A US-government-funded study has found that women vaccinated against COVID-19 experienced a slight delay in the onset of their menstrual flow compared to unvaccinated women.
The study sponsored by the National Institutes of Health (NIH) was published in the Obstetrics & Gynecology on Thursday.
However, the delays were for one day or less, the study found.
The study confirmed observations of scores of women online that reported their menstrual cycles being altered as a result of taking the jab, New York Post reported.

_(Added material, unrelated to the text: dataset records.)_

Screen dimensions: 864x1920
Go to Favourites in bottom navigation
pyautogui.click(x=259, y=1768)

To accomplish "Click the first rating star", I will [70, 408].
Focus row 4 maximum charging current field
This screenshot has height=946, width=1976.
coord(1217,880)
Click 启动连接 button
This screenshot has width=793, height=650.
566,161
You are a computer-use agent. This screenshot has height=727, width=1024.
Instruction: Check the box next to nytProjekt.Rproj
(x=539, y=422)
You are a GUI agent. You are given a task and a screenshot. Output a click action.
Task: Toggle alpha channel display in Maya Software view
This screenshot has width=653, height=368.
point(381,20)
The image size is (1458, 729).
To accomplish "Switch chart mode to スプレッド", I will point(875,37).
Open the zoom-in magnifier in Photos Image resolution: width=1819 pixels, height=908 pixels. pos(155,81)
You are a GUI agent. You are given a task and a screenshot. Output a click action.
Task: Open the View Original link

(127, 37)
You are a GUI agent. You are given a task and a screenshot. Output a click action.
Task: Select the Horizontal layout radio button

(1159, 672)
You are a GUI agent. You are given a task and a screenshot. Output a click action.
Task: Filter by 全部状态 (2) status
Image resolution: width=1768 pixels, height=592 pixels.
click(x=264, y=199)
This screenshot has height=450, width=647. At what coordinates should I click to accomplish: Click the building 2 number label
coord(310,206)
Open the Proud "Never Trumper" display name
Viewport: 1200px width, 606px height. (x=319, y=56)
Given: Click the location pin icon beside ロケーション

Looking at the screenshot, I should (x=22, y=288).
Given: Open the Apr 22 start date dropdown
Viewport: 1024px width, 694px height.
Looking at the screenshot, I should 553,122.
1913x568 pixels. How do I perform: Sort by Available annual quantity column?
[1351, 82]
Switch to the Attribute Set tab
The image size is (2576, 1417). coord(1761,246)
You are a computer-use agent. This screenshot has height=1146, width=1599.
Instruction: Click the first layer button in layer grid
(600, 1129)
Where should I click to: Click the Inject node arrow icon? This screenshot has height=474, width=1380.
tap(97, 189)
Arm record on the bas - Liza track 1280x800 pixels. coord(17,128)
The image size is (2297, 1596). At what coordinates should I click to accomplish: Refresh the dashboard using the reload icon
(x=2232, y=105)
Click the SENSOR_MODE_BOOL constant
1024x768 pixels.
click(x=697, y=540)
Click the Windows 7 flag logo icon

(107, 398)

The respondents in the ongoing, year-long study, more than 4,000 of them, stated that it did not substantially affect the number of bleeding days.
For the study, scientists retrieved data from a fertility tracking app utilised by women aged 18 to 45 who were not using hormonal contraception, which typically regulates a period into a stricter schedule.
About 2,400 participants were vaccinated with either the Pfizer (55%), Moderna (35%) or Johnson & Johnson (7%) vaccines. The remaining 1,500 women were unvaccinated and included in the study as a control group.
The average increase in women’s cycles after the first vaccine dose was 0.64-day (about 15.36 hours), and 0.79-day (about 18.96 hours) following the second dose.
Lead author Alison Edelman of the Oregon Health & Science University told Agence France-Presse that the jab’s impact is now believed to be minimal and temporary, an outcome she called “very reassuring” — and validating for the women who reported the changes.
“It validates that there is something real here,” Dr. Hugh Taylor, the chair of the department of obstetrics, gynecology and reproductive sciences at Yale School of Medicine, told the New York Times.
Edelman said that since the immune system and the reproductive system are interlinked, her team believed the change may be related to immune system response.